# EXCERPTED TEXT
Everything is correct, except the last one. You are very close to the right solution.

You want to construct an initial morphism $\eta_Y\colon Y\to G(X)$. Take $X=F(Y)$. Then you have the terminal morphism $\epsilon_{F(Y)}\colon F(G_{F(Y)})\to F(Y)$ and the identity morphism $id_{F(Y)}\colon F(Y)\to F(Y)$. Using the terminal property, there exists a morphism $\eta_Y\colon Y\to G_{F(Y)}=G(F(Y))=G(X)$, such that $\epsilon_{F(Y)}\circ F(\eta_Y)=id_{F(Y)}$. The morphism $\eta_Y$ is initial.

Proof. Firstly, let's prove that $\epsilon\colon F\circ G\to I_{\mathcal{C}}$ is a natural transformation. Let $f\colon X\to X'$ be a morphism in $\mathcal{C}$. Then $f\circ\epsilon_X=\epsilon_{X'}\circ F(G(f))$ because of the terminal property of the morphism $\epsilon_{X'}$. Therefore, $\epsilon$ is natural. Secondly, let's prove that $\eta\colon I_{\mathcal{D}}\to G\circ F$ is a natural transformation. Let $g\colon Y\to Y'$ be a morphism in $\mathcal{D}$. We should prove that $G(F(g))\circ \eta_Y=\eta_{Y'}\circ g$. For that, by the terminal property of the morphism $\epsilon_{F(Y')}$, it suffices to prove that $$ \epsilon_{F(Y')}\circ F(G(F(g))\circ \eta_Y)=\epsilon_{F(Y')}\circ F(\eta_{Y'}\circ g). $$ But $$ \epsilon_{F(Y')}\circ F(G(F(g))\circ \eta_Y)=\epsilon_{F(Y')}\circ F(G(F(g)))\circ F(\eta_Y)=F(g)\circ\epsilon_{F(Y)}\circ F(\eta_Y)= $$ $$ =F(g)=\epsilon_{F(Y')}\circ F(\eta_{Y'})\circ F(g)=\epsilon_{F(Y')}\circ F(\eta_{Y'}\circ g), $$ by the naturality of $\epsilon$ and by the definition of $\eta$. Thus, $\eta$ is natural.

# EXTRACTED MATERIAL

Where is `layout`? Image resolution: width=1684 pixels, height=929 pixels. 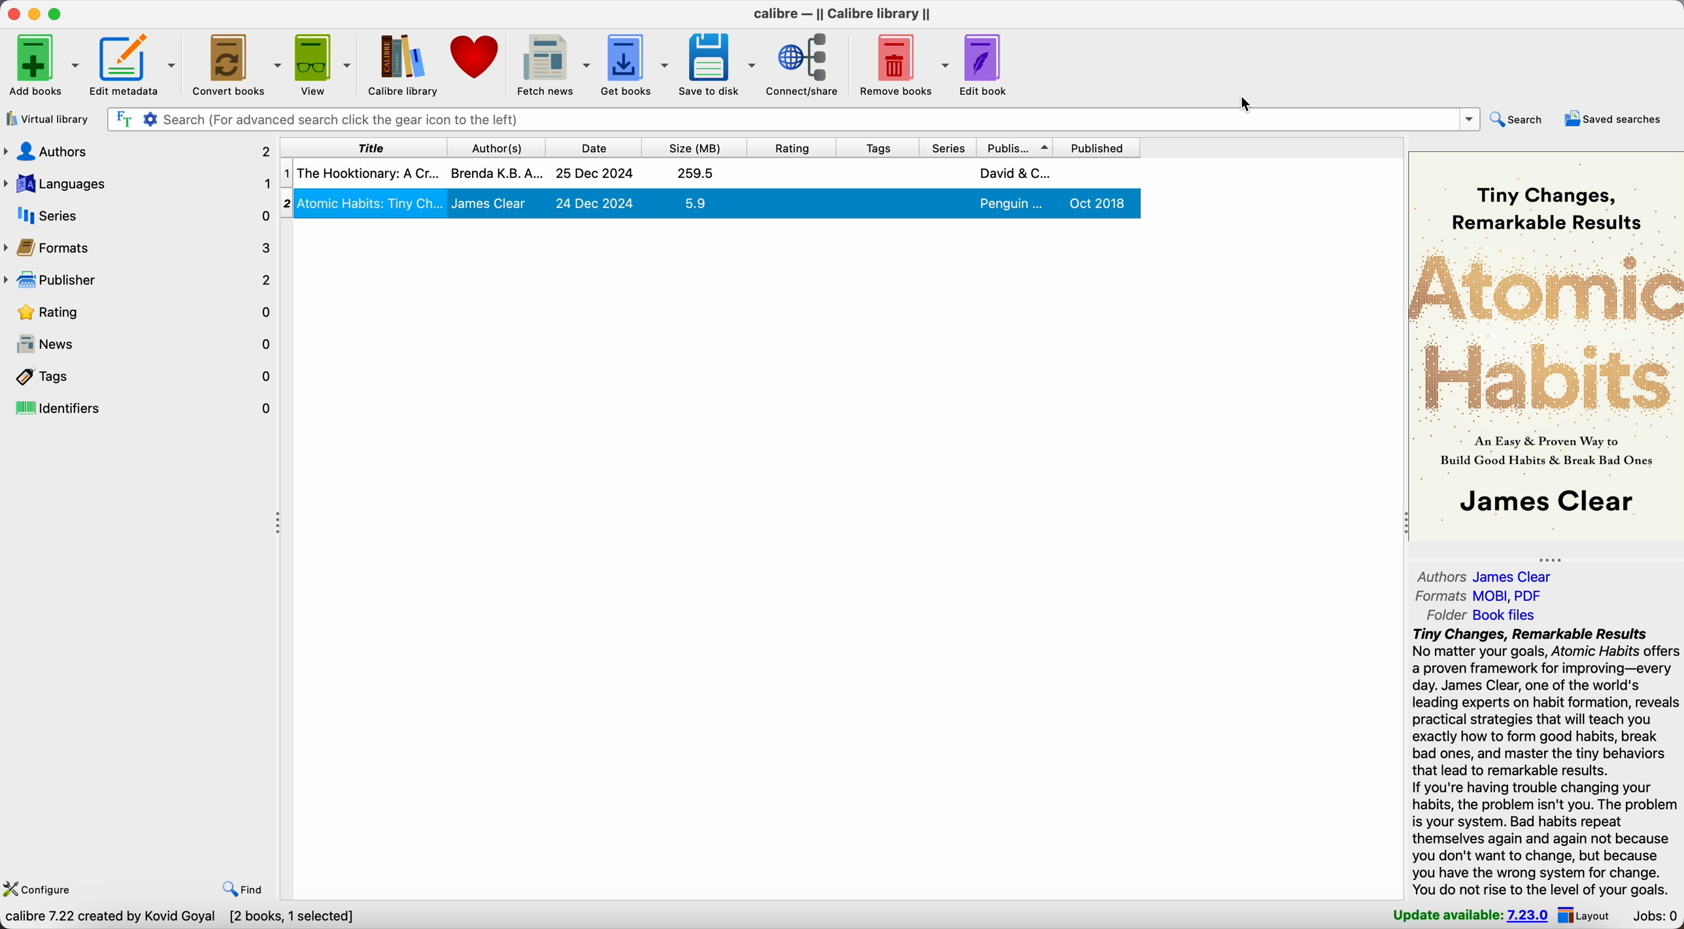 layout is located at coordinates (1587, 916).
--
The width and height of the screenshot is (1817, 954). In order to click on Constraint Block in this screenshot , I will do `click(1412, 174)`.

# PROBLEM 1
Decide whether each statement below agrees with the category-theory excerpt, answering yes or no and quoting the words of the excerpt that settle it. (a) The morphism $\eta_Y$ is constructed by taking $X=F(Y)$. (b) Every step of the work under review is judged correct. (c) The naturality of $\eta$ is reduced to the terminal property of the morphism $\epsilon_{F(Y')}$.
# PROBLEM 2
Extend the category-theory excerpt with a further passage that follows on from its last sentence.

# OUTPUT 1
(a) Yes: "Take $X=F(Y)$."
(b) No: "Everything is correct, except the last one."
(c) Yes: "by the terminal property of the morphism $\epsilon_{F(Y')}$, it suffices to prove that"

# OUTPUT 2
Let's prove that $\eta_Y\colon Y\to G(F(Y))$ is initial. Let $f\colon Y\to G(X')$ be a morphism in $\mathcal{D}$. To prove that $\eta_Y$ is initial, we should find a morphism $h\colon F(Y)\to X'$ in $\mathcal{C}$, such that $G(h)\circ \eta_Y=f$ and then prove that such morphism is unique. Take $h=\epsilon_{X'}\circ F(f)$. Firstly we should prove that $G(\epsilon_{X'}\circ F(f))\circ\eta_Y=f$. By naturality of $\eta$ we have: $$ G(\epsilon_{X'}\circ F(f))\circ\eta_Y=G(\epsilon_{X'})\circ G(F(f))\circ\eta_Y=G(\epsilon_{X'})\circ \eta_{G(X')}\circ f. $$ Therefore, by the terminal property of the morphism $\epsilon_{X'}$, it suffices to prove that $$ \epsilon_{X'}\circ F(G(\epsilon_{X'})\circ \eta_{G(X')}\circ f)=\epsilon_{X'}\circ F(f). $$ But $$ \epsilon_{X'}\circ F(G(\epsilon_{X'})\circ \eta_{G(X')}\circ f)=\epsilon_{X'}\circ F(G(\epsilon_{X'}))\circ F(\eta_{G(X')})\circ F(f)= $$ $$ =\epsilon_{X'}\circ\epsilon_{F(G(X'))}\circ F(\eta_{G(X')})\circ F(f)=\epsilon_{X'}\circ F(f), $$ by the naturality of $\epsilon$ and by the definition of $\eta$.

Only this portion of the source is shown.